We extend the Asynchronous Contact Mechanics algorithm [Harmon et al. 2009] and improve its performance by two orders of magnitude, using only optimizations that do not compromise ACM’s three guarantees of safety, progress, and correctness.

November 1, 2012
ACM SIGGRAPH Asia 2012

 

Authors

Samantha Ainsley (Columbia University)

Etienne Vouga (Columbia University)

Eitan Grinspun (Columbia University)

Rasmus Tamstorf (Walt Disney Animation Studios)

Speculative Parallel Asynchronous Contact Mechanics

Abstract

We extend the Asynchronous Contact Mechanics algorithm [Harmon et al. 2009] and improve its performance by two orders of magnitude, using only optimizations that do not compromise ACM’s three guarantees of safety, progress, and correctness.
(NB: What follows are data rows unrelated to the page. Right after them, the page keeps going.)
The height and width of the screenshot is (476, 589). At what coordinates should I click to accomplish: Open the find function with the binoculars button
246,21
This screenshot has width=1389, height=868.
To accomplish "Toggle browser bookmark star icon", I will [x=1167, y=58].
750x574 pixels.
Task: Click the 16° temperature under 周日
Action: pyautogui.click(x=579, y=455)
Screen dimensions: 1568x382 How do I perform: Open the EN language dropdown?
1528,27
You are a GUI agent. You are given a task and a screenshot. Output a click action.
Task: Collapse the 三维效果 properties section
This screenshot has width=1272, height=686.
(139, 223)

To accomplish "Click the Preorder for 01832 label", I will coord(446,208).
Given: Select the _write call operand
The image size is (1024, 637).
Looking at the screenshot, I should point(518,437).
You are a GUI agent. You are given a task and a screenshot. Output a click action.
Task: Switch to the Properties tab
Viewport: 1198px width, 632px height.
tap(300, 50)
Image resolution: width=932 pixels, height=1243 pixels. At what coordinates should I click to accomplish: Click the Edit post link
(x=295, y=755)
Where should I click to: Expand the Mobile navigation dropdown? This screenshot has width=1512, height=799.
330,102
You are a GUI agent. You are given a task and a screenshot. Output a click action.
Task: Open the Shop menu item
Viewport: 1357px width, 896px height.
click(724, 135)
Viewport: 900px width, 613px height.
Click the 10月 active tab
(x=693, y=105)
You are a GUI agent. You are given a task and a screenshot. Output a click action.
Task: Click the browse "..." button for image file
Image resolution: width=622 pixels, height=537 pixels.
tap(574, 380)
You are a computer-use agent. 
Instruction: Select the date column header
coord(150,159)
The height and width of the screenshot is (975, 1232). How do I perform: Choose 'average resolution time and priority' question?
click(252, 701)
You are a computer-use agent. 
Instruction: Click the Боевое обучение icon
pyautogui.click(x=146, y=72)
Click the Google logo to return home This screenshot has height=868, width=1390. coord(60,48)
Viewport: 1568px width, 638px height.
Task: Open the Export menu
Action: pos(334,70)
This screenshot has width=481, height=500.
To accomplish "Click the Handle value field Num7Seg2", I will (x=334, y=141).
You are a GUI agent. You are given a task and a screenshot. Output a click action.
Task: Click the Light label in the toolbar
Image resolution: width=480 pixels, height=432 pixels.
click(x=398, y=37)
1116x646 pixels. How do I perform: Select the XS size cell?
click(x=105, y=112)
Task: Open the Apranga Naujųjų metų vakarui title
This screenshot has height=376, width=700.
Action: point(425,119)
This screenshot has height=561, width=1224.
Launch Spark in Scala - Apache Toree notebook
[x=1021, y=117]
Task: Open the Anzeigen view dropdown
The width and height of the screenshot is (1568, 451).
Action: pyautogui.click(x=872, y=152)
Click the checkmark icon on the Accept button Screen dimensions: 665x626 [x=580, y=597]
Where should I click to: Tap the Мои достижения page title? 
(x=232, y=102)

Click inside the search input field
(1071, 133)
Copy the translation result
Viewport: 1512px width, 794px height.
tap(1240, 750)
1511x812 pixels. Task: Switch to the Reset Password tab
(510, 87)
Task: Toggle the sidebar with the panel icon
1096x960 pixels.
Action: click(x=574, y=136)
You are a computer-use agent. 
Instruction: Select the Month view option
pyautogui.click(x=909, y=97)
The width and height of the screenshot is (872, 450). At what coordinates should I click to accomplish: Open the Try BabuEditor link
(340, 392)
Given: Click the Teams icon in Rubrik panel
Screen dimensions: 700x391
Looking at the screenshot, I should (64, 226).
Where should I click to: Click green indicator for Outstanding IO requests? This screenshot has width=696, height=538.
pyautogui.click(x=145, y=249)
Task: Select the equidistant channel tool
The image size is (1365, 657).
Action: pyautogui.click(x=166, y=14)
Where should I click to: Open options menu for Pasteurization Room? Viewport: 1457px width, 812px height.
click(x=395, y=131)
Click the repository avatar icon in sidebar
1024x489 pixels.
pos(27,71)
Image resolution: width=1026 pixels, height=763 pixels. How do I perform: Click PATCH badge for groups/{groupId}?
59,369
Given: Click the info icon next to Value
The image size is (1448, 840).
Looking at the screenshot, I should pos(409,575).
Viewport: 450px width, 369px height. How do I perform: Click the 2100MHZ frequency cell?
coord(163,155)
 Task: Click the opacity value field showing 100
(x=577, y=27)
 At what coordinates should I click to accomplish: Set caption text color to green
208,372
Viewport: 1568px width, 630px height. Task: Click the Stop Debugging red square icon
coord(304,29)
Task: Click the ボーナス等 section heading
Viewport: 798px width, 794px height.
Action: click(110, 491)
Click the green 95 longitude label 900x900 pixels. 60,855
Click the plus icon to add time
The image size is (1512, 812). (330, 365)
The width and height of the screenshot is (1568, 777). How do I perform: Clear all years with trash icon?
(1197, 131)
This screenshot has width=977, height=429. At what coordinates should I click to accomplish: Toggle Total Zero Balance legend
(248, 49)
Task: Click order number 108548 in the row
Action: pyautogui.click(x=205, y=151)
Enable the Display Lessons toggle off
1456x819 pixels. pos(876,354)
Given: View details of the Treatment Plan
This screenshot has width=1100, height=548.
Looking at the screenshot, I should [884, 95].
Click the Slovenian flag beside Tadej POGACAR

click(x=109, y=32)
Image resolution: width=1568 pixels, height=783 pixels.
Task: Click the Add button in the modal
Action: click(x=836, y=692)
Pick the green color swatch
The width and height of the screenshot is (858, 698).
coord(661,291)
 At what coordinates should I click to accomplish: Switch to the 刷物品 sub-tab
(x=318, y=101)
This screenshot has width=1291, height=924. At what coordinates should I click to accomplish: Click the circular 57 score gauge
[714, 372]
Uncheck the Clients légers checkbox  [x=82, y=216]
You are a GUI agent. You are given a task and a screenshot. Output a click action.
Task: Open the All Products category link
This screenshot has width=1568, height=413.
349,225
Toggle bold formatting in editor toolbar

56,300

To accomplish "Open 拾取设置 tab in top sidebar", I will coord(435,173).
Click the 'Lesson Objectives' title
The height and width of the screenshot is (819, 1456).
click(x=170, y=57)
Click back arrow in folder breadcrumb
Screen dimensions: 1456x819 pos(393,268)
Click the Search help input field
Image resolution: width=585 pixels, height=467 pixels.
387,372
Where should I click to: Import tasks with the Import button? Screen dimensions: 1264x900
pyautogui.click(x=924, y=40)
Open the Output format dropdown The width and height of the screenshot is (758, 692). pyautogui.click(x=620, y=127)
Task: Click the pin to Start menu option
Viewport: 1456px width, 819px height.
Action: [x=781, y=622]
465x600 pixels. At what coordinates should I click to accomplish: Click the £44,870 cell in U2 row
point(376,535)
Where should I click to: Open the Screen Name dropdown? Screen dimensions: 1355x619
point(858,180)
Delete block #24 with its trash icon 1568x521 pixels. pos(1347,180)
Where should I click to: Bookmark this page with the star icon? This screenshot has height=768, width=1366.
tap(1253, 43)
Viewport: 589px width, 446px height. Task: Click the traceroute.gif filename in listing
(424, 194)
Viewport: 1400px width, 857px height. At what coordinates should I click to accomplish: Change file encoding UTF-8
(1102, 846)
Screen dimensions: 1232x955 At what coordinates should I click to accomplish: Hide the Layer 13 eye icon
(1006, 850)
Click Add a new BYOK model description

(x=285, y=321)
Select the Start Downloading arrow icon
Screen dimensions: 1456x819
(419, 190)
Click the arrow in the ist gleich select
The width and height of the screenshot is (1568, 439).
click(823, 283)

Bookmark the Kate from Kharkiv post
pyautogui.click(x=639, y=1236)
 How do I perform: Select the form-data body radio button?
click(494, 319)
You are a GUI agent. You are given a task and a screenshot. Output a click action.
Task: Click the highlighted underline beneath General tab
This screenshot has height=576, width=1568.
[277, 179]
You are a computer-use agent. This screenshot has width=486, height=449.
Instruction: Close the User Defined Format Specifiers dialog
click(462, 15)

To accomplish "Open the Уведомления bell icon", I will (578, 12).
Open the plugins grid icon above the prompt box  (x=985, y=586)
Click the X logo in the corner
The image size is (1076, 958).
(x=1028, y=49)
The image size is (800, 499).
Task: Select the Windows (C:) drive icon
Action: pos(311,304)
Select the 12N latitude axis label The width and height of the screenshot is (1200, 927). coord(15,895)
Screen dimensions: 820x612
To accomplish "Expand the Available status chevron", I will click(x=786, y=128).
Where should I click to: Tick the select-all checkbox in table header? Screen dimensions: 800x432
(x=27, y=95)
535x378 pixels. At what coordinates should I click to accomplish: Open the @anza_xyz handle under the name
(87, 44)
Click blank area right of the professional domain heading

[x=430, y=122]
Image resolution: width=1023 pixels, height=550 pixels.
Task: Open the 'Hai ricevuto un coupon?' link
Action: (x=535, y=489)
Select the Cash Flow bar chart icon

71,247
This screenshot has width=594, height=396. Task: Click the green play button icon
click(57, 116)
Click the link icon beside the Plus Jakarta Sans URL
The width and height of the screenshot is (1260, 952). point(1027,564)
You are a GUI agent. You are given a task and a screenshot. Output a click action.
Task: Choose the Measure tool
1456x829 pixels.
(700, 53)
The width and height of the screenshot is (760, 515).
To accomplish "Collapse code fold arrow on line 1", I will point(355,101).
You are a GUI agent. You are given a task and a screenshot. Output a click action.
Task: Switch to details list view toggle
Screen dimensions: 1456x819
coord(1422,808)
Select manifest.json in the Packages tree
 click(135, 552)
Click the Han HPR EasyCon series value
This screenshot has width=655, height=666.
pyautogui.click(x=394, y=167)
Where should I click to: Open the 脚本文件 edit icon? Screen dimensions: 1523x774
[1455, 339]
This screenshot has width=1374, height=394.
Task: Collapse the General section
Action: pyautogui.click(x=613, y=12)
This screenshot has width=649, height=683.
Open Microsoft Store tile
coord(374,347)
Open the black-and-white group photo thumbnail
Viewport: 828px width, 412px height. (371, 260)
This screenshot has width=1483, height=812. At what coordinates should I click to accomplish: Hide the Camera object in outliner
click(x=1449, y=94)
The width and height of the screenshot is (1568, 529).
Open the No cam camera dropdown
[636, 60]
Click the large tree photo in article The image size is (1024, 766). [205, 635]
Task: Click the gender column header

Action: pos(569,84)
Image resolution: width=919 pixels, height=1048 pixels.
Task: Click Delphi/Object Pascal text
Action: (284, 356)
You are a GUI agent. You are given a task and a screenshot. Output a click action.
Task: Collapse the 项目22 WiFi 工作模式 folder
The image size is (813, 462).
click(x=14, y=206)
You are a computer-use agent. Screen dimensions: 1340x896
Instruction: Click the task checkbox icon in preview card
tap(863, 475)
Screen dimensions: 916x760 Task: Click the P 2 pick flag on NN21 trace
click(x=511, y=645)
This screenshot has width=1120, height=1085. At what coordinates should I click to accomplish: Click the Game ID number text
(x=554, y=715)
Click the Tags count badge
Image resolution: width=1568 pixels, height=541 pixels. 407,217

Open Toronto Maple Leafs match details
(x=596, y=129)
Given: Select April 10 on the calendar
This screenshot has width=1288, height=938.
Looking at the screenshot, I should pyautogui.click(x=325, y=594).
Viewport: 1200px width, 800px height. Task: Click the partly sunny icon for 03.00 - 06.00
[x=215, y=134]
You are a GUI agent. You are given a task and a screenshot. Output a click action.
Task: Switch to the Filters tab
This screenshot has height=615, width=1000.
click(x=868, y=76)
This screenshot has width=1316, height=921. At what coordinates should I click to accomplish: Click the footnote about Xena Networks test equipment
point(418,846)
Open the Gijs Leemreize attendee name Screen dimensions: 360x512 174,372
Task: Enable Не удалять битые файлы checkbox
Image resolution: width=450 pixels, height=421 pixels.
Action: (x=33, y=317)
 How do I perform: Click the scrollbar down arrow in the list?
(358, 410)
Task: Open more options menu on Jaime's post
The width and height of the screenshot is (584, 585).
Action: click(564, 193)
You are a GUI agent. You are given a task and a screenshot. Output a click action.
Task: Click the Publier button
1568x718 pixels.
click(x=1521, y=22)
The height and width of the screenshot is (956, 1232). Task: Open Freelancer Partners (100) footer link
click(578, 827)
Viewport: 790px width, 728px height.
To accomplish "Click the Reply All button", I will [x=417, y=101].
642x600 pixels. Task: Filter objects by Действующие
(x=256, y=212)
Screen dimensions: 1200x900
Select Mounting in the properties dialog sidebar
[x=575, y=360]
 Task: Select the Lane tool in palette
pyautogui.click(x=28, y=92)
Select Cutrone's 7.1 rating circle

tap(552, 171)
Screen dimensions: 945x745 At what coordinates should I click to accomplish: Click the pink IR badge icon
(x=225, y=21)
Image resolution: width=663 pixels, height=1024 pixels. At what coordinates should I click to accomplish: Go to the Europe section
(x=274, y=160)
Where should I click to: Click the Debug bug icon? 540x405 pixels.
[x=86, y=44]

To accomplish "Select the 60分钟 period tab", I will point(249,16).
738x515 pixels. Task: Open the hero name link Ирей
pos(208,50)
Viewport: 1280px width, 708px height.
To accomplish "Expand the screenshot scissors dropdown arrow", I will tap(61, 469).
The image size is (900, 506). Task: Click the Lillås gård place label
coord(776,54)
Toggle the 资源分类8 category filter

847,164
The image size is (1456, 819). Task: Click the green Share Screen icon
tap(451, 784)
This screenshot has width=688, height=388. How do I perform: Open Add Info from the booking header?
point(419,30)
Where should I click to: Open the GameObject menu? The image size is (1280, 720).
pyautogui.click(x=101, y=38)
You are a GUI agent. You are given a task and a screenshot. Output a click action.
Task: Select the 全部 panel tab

The key to this speedup is replacing ACM’s timid, forward-looking mechanism for detecting collisions—locating and rescheduling separating plane kinetic data structures—with an optimistic speculative method inspired by Mirtich’s rigid body Time Warp algorithm [2000]. Time warp allows us to perform collision detection over a window of time containing many of ACM’s asynchronous trajectory changes; in this way, we cull away large intervals as being collision free. Moreover, by replacing force processing intermingled with KDS rescheduling by windows of pure processing followed by collision detection, we transform an algorithm that is very difficult to parallelize into one that is embarrassingly parallel.